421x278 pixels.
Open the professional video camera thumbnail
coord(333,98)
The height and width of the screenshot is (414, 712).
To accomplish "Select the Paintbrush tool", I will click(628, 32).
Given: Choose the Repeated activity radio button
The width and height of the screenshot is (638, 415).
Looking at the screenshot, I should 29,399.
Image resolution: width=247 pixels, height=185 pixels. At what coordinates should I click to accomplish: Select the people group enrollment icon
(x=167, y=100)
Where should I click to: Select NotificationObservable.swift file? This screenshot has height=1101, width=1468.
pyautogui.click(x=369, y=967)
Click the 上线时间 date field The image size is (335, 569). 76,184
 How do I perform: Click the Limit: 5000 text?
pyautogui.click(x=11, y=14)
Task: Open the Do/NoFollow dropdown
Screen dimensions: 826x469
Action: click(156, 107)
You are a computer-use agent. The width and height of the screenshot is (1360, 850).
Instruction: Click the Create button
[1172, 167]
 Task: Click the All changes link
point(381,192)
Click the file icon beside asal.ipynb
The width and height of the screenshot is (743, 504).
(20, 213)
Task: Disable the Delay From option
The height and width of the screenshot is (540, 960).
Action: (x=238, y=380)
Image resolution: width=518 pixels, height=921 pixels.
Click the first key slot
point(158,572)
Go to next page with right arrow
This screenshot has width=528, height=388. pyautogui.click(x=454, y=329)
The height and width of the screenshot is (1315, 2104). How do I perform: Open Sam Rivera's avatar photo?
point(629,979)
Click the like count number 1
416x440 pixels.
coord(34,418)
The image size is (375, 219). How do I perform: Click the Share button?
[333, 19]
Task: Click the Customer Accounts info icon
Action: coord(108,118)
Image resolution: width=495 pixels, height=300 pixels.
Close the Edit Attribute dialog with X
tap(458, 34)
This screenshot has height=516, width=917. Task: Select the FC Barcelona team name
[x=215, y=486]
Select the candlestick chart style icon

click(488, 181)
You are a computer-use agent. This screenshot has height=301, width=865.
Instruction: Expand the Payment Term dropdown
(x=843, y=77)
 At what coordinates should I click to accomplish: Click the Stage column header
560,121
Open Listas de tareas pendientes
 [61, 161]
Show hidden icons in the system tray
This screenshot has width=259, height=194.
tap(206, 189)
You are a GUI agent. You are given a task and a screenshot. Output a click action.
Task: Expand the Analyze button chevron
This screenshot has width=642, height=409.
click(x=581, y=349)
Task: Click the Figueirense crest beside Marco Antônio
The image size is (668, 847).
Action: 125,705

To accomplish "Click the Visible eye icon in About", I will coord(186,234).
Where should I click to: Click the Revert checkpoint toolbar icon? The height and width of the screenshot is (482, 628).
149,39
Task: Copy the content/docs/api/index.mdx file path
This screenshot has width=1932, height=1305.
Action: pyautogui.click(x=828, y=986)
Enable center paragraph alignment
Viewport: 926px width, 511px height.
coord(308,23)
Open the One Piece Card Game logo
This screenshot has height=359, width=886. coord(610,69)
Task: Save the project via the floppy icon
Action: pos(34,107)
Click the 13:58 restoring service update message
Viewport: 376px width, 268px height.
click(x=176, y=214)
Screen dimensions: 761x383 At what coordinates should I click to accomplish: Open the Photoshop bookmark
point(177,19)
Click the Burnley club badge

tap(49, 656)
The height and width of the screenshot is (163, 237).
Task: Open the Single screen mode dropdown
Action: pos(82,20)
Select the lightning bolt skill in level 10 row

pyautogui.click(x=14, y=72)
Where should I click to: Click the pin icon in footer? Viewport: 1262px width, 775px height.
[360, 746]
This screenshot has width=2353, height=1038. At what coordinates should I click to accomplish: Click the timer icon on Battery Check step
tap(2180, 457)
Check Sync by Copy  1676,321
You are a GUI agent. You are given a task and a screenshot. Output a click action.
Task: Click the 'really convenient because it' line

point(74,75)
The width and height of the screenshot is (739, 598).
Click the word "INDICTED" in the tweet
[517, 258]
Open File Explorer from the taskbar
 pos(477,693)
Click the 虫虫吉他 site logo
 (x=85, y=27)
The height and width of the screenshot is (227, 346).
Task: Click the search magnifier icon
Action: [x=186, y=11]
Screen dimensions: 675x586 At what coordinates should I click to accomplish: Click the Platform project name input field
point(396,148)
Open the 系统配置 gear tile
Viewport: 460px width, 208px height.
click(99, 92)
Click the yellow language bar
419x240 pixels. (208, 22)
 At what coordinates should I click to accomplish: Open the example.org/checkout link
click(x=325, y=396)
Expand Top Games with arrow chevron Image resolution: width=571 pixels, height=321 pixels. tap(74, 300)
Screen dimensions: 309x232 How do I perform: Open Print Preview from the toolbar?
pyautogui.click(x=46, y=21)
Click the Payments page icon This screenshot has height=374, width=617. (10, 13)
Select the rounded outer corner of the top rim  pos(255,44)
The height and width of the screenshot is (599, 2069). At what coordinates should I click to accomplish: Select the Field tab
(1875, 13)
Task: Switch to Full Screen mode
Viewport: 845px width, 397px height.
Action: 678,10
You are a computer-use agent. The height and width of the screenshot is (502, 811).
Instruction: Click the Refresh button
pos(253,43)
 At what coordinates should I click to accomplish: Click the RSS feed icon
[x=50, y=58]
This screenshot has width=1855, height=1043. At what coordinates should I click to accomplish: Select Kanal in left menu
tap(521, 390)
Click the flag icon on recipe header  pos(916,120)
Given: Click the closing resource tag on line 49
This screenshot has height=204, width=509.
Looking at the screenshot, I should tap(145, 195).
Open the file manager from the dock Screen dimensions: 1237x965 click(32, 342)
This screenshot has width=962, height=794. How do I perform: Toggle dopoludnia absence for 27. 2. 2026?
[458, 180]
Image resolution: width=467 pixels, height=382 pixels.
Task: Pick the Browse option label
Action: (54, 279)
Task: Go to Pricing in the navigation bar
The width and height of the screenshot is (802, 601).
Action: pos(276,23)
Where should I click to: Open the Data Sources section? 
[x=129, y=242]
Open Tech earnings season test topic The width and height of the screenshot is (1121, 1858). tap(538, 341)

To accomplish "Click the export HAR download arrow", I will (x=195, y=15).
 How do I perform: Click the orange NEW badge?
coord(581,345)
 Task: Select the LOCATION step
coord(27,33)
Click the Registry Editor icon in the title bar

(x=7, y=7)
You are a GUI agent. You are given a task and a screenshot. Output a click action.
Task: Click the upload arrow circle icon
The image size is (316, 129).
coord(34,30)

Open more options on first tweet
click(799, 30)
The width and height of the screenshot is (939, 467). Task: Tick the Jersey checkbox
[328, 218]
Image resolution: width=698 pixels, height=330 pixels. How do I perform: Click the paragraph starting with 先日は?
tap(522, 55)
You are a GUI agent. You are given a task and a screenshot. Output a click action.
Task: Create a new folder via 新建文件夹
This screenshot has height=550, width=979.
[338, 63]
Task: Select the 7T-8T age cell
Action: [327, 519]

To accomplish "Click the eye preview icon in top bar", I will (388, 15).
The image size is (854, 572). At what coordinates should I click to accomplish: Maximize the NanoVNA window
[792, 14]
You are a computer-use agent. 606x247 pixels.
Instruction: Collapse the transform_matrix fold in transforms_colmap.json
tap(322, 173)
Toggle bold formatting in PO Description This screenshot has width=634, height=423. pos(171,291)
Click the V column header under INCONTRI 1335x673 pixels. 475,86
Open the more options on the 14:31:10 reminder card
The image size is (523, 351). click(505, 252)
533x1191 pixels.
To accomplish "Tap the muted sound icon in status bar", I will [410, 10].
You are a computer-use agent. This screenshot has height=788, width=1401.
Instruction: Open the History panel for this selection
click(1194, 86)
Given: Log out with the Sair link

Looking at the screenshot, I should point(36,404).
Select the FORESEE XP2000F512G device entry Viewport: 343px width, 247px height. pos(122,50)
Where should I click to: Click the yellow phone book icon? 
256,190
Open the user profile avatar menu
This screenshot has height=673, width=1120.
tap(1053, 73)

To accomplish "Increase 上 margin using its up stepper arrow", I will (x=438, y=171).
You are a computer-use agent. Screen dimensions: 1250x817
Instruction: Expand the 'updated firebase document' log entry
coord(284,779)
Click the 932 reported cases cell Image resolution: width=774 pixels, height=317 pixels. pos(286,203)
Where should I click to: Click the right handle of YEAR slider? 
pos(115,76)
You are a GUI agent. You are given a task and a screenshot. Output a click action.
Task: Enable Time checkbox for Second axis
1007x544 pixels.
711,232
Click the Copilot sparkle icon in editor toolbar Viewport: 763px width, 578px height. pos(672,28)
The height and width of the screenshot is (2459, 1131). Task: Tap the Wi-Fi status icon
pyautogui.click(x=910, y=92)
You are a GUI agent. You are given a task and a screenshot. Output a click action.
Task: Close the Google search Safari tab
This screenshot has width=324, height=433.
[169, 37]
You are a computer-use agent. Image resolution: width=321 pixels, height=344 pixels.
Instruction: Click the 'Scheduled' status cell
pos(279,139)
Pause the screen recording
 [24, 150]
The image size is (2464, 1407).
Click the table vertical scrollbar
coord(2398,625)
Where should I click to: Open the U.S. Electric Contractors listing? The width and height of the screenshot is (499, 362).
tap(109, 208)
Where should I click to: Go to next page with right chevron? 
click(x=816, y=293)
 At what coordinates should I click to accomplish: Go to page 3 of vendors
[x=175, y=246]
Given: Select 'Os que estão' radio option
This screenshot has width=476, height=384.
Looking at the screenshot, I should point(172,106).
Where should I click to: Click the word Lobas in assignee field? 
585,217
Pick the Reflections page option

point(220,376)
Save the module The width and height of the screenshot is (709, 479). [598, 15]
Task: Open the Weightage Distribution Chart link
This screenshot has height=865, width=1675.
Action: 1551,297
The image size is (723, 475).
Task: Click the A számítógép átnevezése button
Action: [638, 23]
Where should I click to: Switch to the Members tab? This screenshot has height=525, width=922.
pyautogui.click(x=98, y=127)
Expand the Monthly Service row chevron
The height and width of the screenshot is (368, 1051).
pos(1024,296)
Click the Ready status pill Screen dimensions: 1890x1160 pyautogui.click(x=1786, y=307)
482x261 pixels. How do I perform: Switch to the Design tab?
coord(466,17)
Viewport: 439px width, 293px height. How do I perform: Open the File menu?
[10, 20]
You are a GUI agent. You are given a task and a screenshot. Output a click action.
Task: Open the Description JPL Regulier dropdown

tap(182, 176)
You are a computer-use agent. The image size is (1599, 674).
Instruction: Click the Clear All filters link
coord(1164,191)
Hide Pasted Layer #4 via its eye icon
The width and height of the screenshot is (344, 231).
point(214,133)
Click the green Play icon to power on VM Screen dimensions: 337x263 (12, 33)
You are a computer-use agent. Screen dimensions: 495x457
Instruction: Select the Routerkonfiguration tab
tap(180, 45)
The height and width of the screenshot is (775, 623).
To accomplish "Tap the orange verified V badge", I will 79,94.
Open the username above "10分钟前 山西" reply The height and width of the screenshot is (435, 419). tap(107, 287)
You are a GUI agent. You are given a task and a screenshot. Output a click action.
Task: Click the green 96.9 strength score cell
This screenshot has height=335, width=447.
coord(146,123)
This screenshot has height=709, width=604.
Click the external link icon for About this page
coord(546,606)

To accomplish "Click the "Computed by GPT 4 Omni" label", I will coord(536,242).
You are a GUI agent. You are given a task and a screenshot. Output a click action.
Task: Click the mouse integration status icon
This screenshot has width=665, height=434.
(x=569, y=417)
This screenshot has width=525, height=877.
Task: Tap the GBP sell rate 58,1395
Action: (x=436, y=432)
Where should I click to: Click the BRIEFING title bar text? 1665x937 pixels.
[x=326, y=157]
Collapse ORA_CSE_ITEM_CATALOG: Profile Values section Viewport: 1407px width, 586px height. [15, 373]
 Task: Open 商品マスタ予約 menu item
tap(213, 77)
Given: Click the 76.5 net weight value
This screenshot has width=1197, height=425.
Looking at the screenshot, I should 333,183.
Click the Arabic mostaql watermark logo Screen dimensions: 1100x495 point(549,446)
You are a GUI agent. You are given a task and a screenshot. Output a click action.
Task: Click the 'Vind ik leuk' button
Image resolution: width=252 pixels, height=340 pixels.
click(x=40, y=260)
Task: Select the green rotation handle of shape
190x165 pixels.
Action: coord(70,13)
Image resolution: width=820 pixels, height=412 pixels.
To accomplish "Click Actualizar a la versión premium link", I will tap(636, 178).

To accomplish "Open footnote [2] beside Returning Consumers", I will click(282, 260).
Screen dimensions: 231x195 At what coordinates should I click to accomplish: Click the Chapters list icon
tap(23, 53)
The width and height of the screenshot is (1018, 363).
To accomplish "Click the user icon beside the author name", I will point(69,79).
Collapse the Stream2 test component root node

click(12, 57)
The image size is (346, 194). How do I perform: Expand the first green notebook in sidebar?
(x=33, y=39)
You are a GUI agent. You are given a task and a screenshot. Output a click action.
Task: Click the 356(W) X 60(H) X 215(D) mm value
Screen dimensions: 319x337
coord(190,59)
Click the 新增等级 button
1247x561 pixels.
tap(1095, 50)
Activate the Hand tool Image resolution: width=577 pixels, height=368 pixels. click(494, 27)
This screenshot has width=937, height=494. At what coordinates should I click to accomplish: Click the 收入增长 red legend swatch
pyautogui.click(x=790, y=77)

* [TASK TO COMPLETE] Edit the lines starting with the line that contains "At what coordinates should I click to accomplish: Click the RSS" and going on through the line that contains "will (x=195, y=15).": replace "navigation bar" with "top menu bar" and leave everything else unchanged.

* [ANSWER IN FULL]
 At what coordinates should I click to accomplish: Click the RSS feed icon
[x=50, y=58]
This screenshot has width=1855, height=1043. At what coordinates should I click to accomplish: Select Kanal in left menu
tap(521, 390)
Click the flag icon on recipe header  pos(916,120)
Given: Click the closing resource tag on line 49
This screenshot has height=204, width=509.
Looking at the screenshot, I should tap(145, 195).
Open the file manager from the dock Screen dimensions: 1237x965 click(32, 342)
This screenshot has width=962, height=794. How do I perform: Toggle dopoludnia absence for 27. 2. 2026?
[458, 180]
Image resolution: width=467 pixels, height=382 pixels.
Task: Pick the Browse option label
Action: (54, 279)
Task: Go to Pricing in the top menu bar
The width and height of the screenshot is (802, 601).
Action: pos(276,23)
Where should I click to: Open the Data Sources section? 
[x=129, y=242]
Open Tech earnings season test topic The width and height of the screenshot is (1121, 1858). tap(538, 341)

To accomplish "Click the export HAR download arrow", I will (x=195, y=15).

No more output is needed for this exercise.